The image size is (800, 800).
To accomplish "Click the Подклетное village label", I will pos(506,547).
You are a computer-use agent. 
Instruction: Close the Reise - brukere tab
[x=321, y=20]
------------------------------------------------------------
_About this exercise_.
Please copy out each record, character for character.

_Response to this task_.
The image size is (800, 800).
To accomplish "Click the Подклетное village label", I will pos(506,547).
You are a computer-use agent. 
Instruction: Close the Reise - brukere tab
[x=321, y=20]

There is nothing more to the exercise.